■ What the task requires: Quote all of the data below word for word, leaving out nothing.

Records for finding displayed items
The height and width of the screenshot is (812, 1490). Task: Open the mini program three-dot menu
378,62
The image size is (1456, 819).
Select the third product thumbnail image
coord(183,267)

■ Result of this exercise:
The height and width of the screenshot is (812, 1490). Task: Open the mini program three-dot menu
378,62
The image size is (1456, 819).
Select the third product thumbnail image
coord(183,267)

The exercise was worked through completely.